It has sliced through her chest, planted itself behind her heart like it has always been there.
But I know the landscape of Willa’s heart better than I know my own. I know the warm touch of her rage and the softer spaces it protects.
“You don’t know anything about what’s mine anymore.” She laughs, a hollow sound that is nothing like the one that’s woven through my dreams. “You’ve been gone for a year. Things change.”
Her words are bitter and aching and they tug a swell of emotions up into my throat.
I want to take Willa in my arms and shake her; I want to confess every terrible thing I’ve done in the past year and every terrible thing done to me; I want to pin her to the ground and crush her body beneath mine, mark that flawless skin with my teeth and my hands in punishment for daring to send me away; I want to bury myself inside her in worship and apology for giving her a reason to do it.
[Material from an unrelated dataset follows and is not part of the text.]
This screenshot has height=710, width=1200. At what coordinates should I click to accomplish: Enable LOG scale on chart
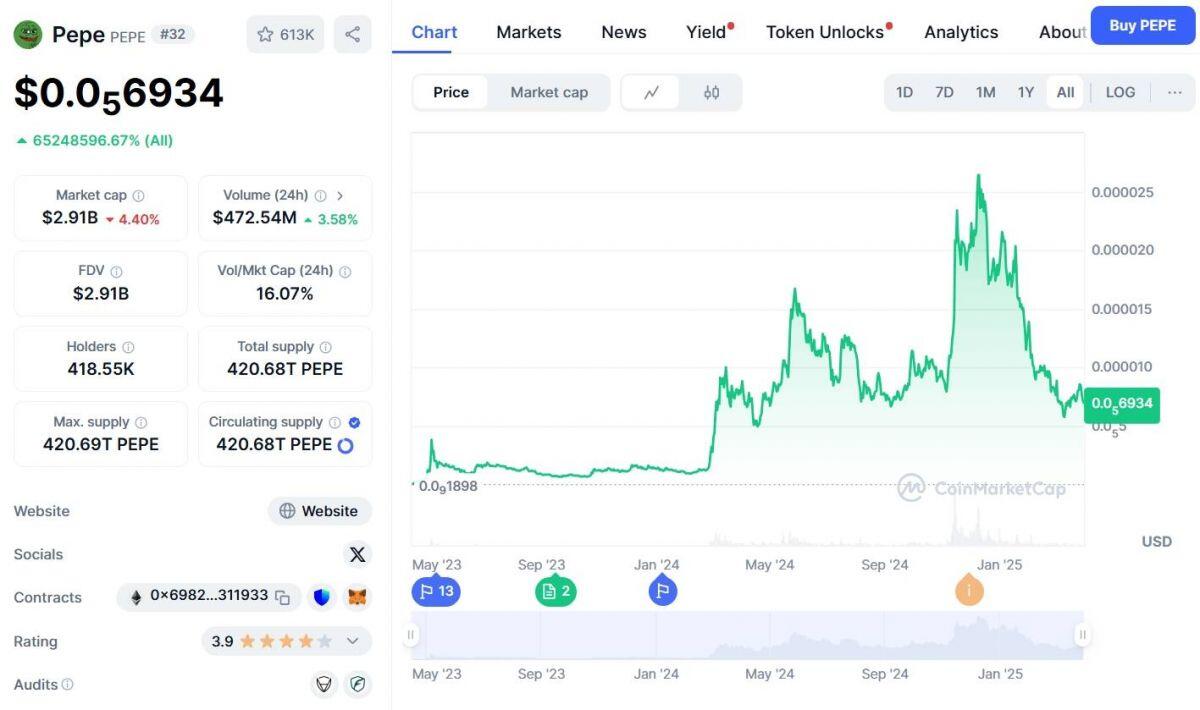tap(1120, 92)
But I only grit my teeth, trapping a cry in my mouth as I’m inundated in waves of agony.
There will be a time to address the wreckage that lay between Willa and I, but it isn’t now.
Not when I cannot bear my magic for more than a few moments, weakened as I am by the months without it.
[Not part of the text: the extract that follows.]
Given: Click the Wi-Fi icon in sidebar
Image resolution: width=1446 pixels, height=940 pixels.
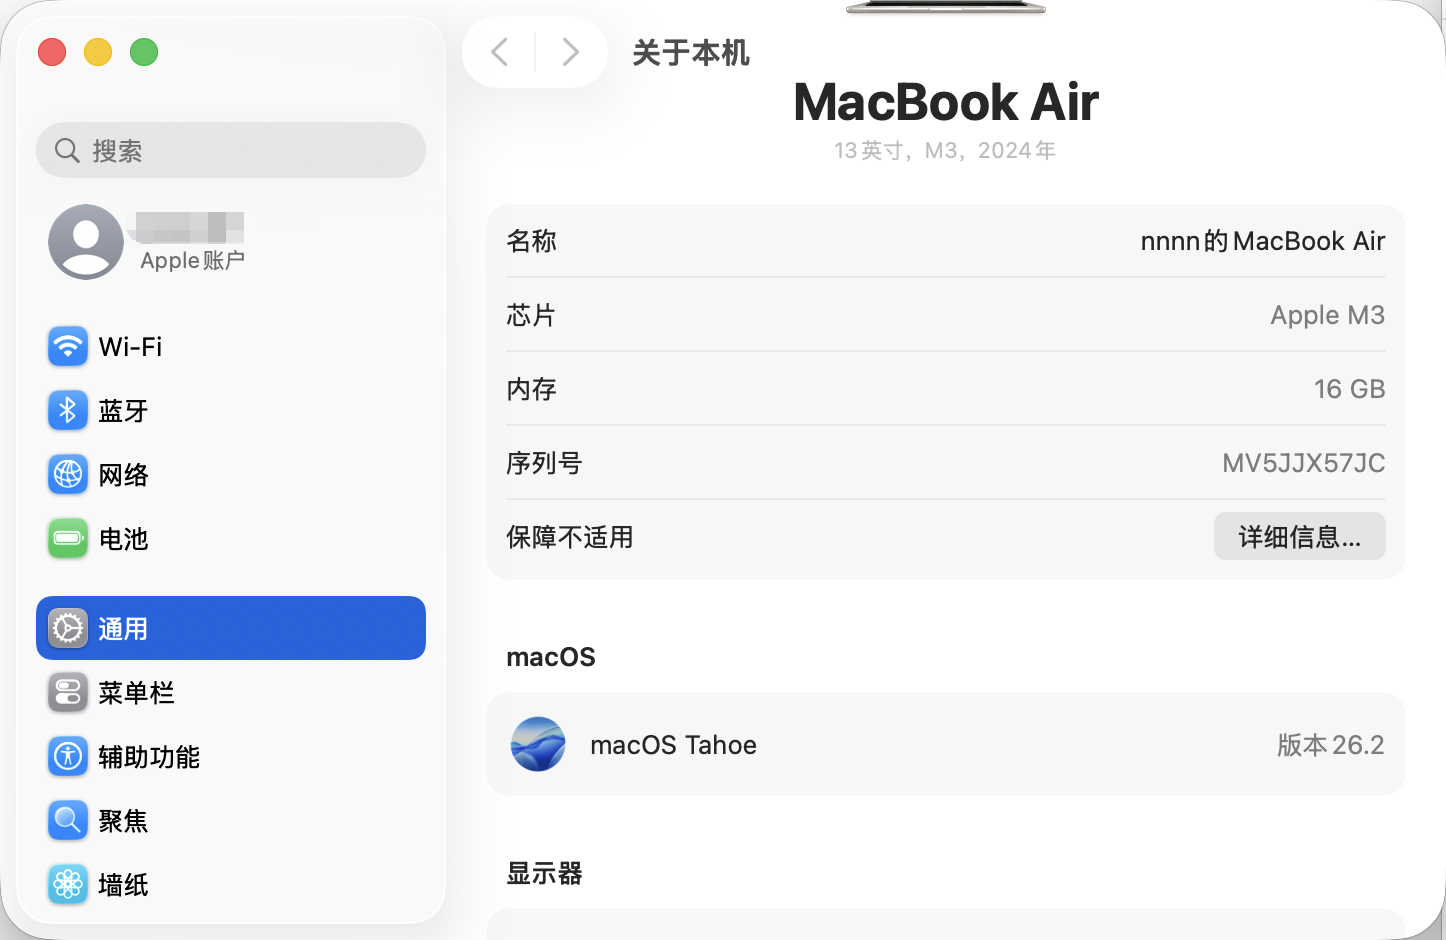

Not when that ominous shadow lies in wait for the moment the pain overcomes me, and escapes to destroy us both.
“Things may change,” I tell her, ignoring the exhaustion heavy in my limbs as I pull my ribbons tighter against her skin. “But not that which endures.”
Something softens in Willa’s gaze. It is only a moment, but a moment is all I need to know she is not too far gone. My words conjure a memory, a deep hope we’d once both held onto as if it were the only anchor in the world.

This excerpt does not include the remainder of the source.